*Excerto do texto:*
——————————
Na 1.ª instância, julgou-se provada a seguinte matéria de facto:

1. No exercício da sua actividade creditícia, a Banco 1..., celebrou com os Executados AA e BB, a escritura que serve de título à presente Execução, no montante de 85.000.000,00 escudos, correspondente a 423.978,21€, junta com o requerimento executivo.

2. Para garantia das obrigações assumidas, foi constituída hipoteca voluntária sobre o prédio urbano descrito na Conservatória do Registo Predial ... sob o n.º ...11 da freguesia ..., e inscrito na matriz predial urbana da freguesia ... sob o artigo ...96, hipoteca que se encontra registada na referida Conservatória do Registo Predial através da Ap. ...2 de 08/06/2000.

3. A referida hipoteca encontra-se activa quanto às frações B e F do Prédio descrito em 2).

4. Os Mutuários faltaram ao pagamento contratado e devido ao mutuante, em 28/05/2006.

5. Os Embargantes não são parte no contrato de mútuo, não tendo nele intervindo.

6. Para cobrança do crédito descrito no requerimento executivo, foi instaurada pela Banco 1..., em 13/10/2007, a acção executiva n.º 1792/07...., que correu termos no Juiz ... do Juízo de Execução ... da Comarca ....

7. O processo extinguiu-se, por decisão notificada em 27/02/2017, o que motivou a instauração da presente execução, em 12/06/2017.

8. A hipoteca registada a favor da Banco 1..., sob a Ap. ...2 de 08/06/2000, foi transmitida para a ora Exequente, através da Ap. ...51, de 31/05/2016, em virtude da cessão de créditos operada.

9. A Banco 1... (e a ora Exequente) nunca emitiram qualquer documento, distrate ou termo de cancelamento da hipoteca que onera a fracção em causa.

10. A ter sido exibido documento bastante para que o notário fizesse inscrever a declaração de que a venda era feita livre de ónus ou encargos, o mesmo não correspondia à realidade.

11. Os Embargantes adquiriram a Fracção “F”, correspondente à moradia nº ... de rés-do-chão e 1º andar destinada a habitação do Tipo T 3, descrito na Conservatória do Registo Predial ... na ficha ...20..., por escritura de compra e venda outorgada em 30.09.2002[1], no Cartório de GG, AA e BB.

12 .Desde pelo menos a data descrita em 11) que os Embargantes residem na dita fracção, foi lá que fixaram o centro da sua vida, aí comem, dormem recebem amigos e familiares.
——————————
*Dados registados:*

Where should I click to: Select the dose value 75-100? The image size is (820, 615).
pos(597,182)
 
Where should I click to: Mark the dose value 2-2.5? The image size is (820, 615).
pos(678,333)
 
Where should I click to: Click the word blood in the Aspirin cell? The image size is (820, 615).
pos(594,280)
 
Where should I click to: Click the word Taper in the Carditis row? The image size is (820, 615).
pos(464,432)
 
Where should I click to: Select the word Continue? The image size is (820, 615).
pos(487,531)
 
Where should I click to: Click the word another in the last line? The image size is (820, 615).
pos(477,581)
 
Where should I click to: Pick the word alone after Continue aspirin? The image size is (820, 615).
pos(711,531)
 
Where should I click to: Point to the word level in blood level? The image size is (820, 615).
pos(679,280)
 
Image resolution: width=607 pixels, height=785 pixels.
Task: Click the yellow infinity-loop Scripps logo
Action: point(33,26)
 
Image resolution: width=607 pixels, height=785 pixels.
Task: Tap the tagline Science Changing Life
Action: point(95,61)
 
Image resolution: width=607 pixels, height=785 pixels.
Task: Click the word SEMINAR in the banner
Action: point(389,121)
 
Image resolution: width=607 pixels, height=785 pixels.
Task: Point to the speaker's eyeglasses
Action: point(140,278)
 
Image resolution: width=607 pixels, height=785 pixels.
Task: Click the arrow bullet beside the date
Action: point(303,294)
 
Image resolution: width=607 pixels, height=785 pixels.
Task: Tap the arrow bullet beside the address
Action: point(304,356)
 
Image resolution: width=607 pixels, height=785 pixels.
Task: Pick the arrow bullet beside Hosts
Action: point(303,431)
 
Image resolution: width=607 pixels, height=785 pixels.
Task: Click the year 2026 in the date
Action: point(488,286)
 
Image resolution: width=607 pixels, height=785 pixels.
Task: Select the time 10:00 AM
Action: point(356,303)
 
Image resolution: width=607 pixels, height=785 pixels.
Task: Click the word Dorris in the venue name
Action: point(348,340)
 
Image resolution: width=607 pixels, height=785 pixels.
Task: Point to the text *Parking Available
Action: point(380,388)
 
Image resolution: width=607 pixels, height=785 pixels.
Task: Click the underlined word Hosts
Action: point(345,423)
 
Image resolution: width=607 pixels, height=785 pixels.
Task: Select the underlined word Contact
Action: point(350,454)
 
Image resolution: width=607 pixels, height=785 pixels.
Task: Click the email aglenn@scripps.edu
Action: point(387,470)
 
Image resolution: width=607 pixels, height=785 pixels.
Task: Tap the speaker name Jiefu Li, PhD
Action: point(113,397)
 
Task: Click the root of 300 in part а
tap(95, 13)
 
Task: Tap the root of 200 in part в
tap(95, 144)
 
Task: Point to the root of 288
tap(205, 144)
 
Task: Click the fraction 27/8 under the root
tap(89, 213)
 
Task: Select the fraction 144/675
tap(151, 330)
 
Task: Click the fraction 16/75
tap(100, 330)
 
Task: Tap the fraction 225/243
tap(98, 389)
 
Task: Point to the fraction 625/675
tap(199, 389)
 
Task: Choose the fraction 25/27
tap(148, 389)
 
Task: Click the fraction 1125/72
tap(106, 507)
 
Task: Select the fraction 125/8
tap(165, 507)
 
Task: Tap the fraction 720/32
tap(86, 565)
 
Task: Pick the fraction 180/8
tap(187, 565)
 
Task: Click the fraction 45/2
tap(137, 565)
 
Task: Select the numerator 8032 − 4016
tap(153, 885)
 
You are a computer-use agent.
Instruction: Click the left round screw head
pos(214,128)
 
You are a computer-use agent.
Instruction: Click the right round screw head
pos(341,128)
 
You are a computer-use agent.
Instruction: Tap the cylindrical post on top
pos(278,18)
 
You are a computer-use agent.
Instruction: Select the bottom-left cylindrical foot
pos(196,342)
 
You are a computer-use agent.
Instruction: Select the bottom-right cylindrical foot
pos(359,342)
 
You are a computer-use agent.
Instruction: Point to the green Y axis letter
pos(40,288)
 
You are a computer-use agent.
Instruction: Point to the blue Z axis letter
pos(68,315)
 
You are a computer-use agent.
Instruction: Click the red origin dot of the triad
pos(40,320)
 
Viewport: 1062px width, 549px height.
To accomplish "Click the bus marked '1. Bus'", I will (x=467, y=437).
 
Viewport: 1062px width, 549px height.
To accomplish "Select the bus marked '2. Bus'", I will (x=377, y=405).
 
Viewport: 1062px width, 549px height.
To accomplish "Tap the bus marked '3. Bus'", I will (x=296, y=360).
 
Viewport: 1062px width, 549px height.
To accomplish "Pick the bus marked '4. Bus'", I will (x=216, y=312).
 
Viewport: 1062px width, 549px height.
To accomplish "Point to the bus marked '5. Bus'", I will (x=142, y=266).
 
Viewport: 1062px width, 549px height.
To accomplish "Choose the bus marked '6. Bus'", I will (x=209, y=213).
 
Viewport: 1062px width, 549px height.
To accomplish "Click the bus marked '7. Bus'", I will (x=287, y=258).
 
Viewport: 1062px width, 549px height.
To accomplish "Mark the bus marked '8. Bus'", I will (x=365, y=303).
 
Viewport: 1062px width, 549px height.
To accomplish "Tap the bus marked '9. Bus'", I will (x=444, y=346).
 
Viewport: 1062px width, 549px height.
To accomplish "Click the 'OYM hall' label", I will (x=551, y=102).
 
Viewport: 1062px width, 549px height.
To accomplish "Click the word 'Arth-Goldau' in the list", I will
——————————
*O que fazer:*
1/ Traduza para inglês esta frase do excerto sobre a matéria de facto: «Os Embargantes não são parte no contrato de mútuo, não tendo nele intervindo.»
2/ Reescreva as linhas da listagem, pedidos incluídos, desde a que contém "Where should I click to: Pick" até à que contém "Action: point(303,294)", inclusive. Multiplique por 0,2 todas as coordenadas das respostas e arredonde-as a números inteiros, com as metades para cima.

*Resultados por tarefa:*
1/ The Objectors are not parties to the loan agreement, having taken no part in it.

2/
Where should I click to: Pick the word alone after Continue aspirin? The image size is (820, 615).
pos(142,106)
 
Where should I click to: Point to the word level in blood level? The image size is (820, 615).
pos(136,56)
 
Image resolution: width=607 pixels, height=785 pixels.
Task: Click the yellow infinity-loop Scripps logo
Action: point(7,5)
 
Image resolution: width=607 pixels, height=785 pixels.
Task: Tap the tagline Science Changing Life
Action: point(19,12)
 
Image resolution: width=607 pixels, height=785 pixels.
Task: Click the word SEMINAR in the banner
Action: point(78,24)
 
Image resolution: width=607 pixels, height=785 pixels.
Task: Point to the speaker's eyeglasses
Action: point(28,56)
 
Image resolution: width=607 pixels, height=785 pixels.
Task: Click the arrow bullet beside the date
Action: point(61,59)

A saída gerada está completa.